Quantitative Immunophemotyping of Platelet Surface Glycoproteins among Iranian Patients with Bernard-Soulier Syndrome

Bernard-Soulier syndrome is a rare inherited bleeding disease caused by quantitative or qualitative defect of GPIb/IX/V, a platelet complex that binds the Von Willebrand factor. The expression of GPIb-IX-V complex can be evaluated by flow cytometry and confirmed by the absence of ristocetin-induced platelet aggregation in platelet-rich plasma. The main aim of the present study was to classify Iranian Bernard-Soulier syndrome patients by a flow cytometric method, and to evaluate the correlation between platelet immunophenotype and clinical findings among patients.
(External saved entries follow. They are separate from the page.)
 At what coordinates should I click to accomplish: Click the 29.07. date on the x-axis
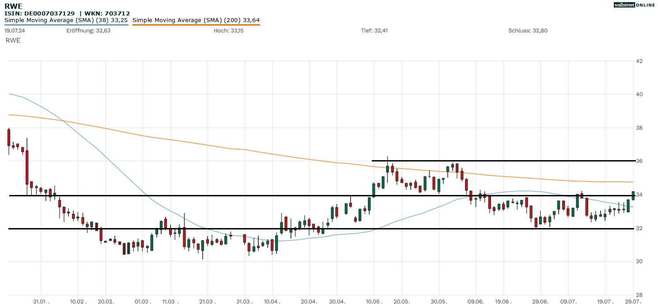(633, 301)
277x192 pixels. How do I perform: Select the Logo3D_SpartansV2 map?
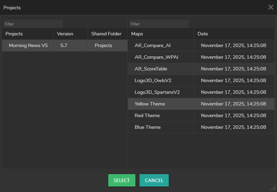(157, 92)
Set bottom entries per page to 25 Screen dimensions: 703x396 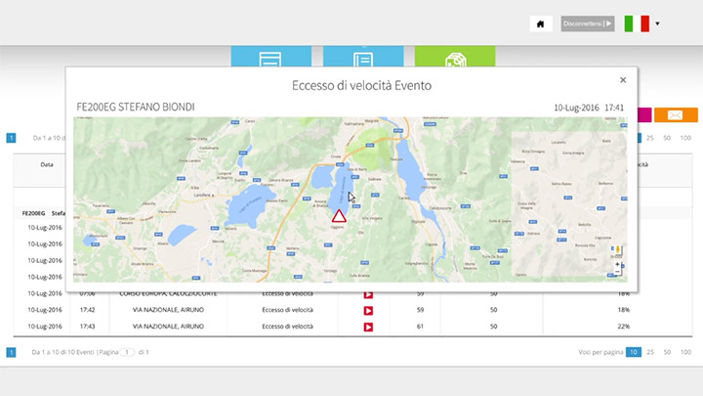[650, 351]
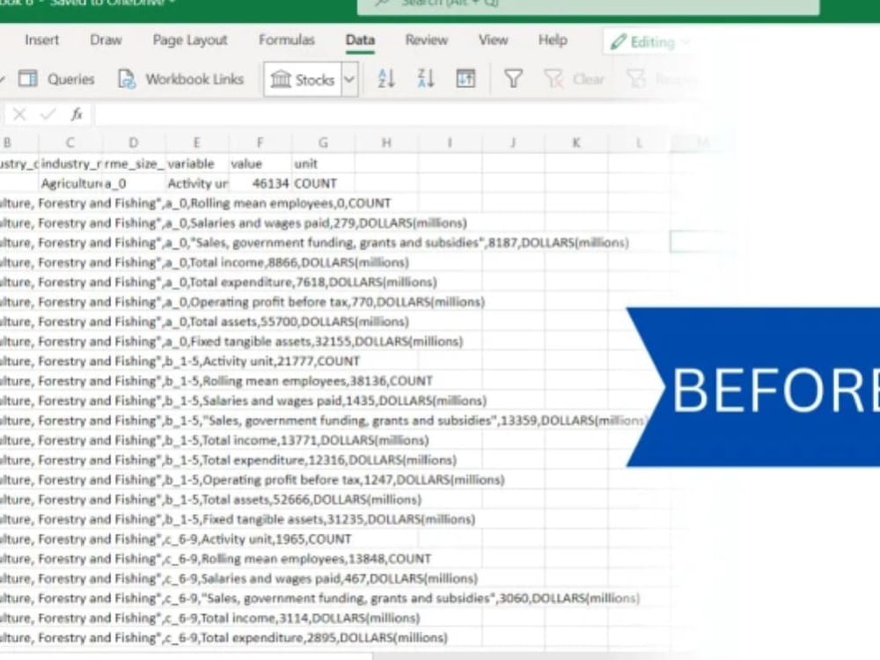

Patients and The surface expression level of GPIb-IX-V on platelets was assessed in fifteen Bernard-Soulier syndrome patients, using a panel of antibodies using a quantitative flow cytometry method. The results of the physical examination, family history and clinical presentation were also recorded by a physician. The present study showed that all the patients suffer from a severe form of GPIb-IX-V complex deficiency. The study also found no correlation between the platelet surface glycoprotein expression and severity of bleeding among patients. Severe quantitative defect is the most common subtype among Iranian patients with Bernard-Soulier syndrome. Platelet Immunophenotyping alone does not determine the severity of hemorrhage in patients with Bernard-Soulier syndrome. Key words: Bernard Soulier Syndrome, GPIb-IX-V, flow cytometry, bleeding.